Stemmen de volgende uitspraken overeen met de conclusie over de veroordeling door het gerechtshof? Antwoord per uitspraak met ja of nee en citeer letterlijk de beslissende woorden uit de conclusie.
1. Het hof heeft de vordering van de benadeelde partij [slachtoffer 1] toegewezen.
2. De opgelegde geldboete bedraagt € 220,-.
3. Het cassatiemiddel is voorgesteld door een advocaat te Amsterdam.

Bronfragment:
----------
HR, 12-10-2004, nr. 02070/03
ECLI:NL:HR:2004:AQ8808
- Instantie
Hoge Raad (Strafkamer)
- Datum
12-10-2004
- Zaaknummer
02070/03
- Conclusie
Mr Jörg
- LJN
AQ8808
- Vakgebied(en)
Strafprocesrecht (V)
- Brondocumenten en formele relaties
ECLI:NL:PHR:2004:AQ8808, Conclusie, Hoge Raad (Advocaat-Generaal), 12‑10‑2004
Arrest Hoge Raad: ECLI:NL:HR:2004:AQ8808
ECLI:NL:HR:2004:AQ8808, Uitspraak, Hoge Raad (Strafkamer), 12‑10‑2004; (Cassatie)
Conclusie: ECLI:NL:PHR:2004:AQ8808
- Vindplaatsen
Conclusie 12‑10‑2004
Mr Jörg
Partij(en)
Nr. 02070/03
Mr Jörg
Zitting 31 augustus 2004
Conclusie inzake:
[verzoekster=verdachte]
1. Verzoekster is door het gerechtshof te 's-Gravenhage bij arrest van 21 januari 2002 wegens 1. "mishandeling gepleegd tegen een ambtenaar gedurende of terzake van de rechtmatige uitoefening van zijn bediening, meermalen gepleegd" en 2. subsidiair "bedreiging met zware mishandeling veroordeeld tot één maand gevangenisstraf voorwaardelijk met een proeftijd van twee jaren, alsmede tot een geldboete van € 220,-, subsidiair vier dagen hechtenis, met verbeurdverklaring zoals in het arrest omschreven. Voorts heeft het hof de vordering van de benadeelde partij [slachtoffer 1] afgewezen en de vordering van de benadeelde partij [slachtoffer 2] toegewezen tot een bedrag van € 75,- en een schadevergoedingsmaatregel opgelegd ten belope van hetzelfde bedrag, subsidiair één dag hechtenis
2. Namens verzoekster heeft mr W.H.M. Ummels, advocaat te Rotterdam, bij schriftuur één middel van cassatie voorgesteld.
----------
Getoonde rijen:
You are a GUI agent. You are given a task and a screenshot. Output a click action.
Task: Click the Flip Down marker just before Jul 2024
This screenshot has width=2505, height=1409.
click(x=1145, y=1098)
----------
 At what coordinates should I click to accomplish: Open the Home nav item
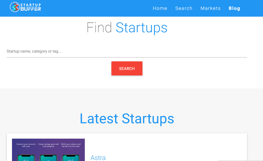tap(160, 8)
----------
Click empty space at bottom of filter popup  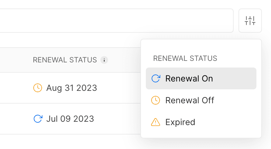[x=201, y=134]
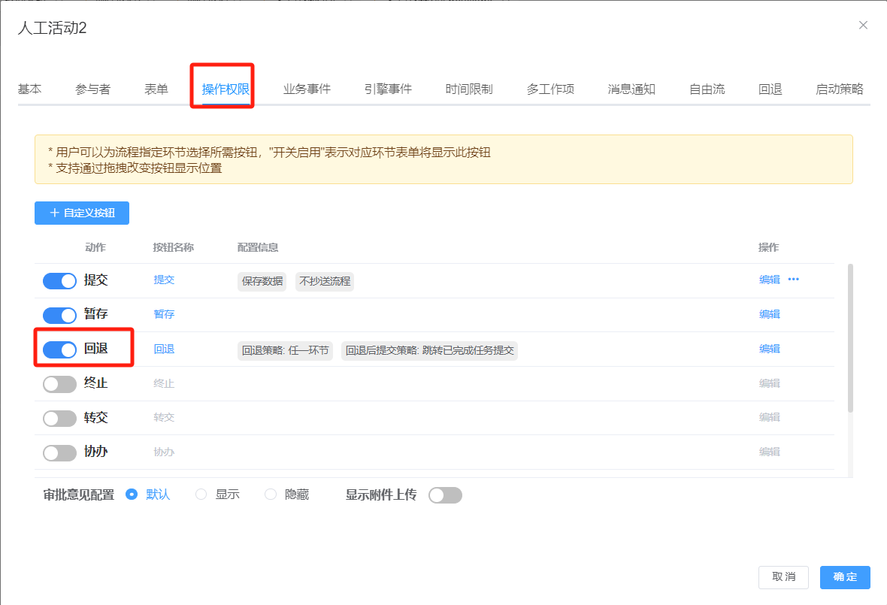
----------
Resultaat oefening:
1. Nee: "Voorts heeft het hof de vordering van de benadeelde partij [slachtoffer 1] afgewezen"
2. Ja: "alsmede tot een geldboete van € 220,-"
3. Nee: "mr W.H.M. Ummels, advocaat te Rotterdam"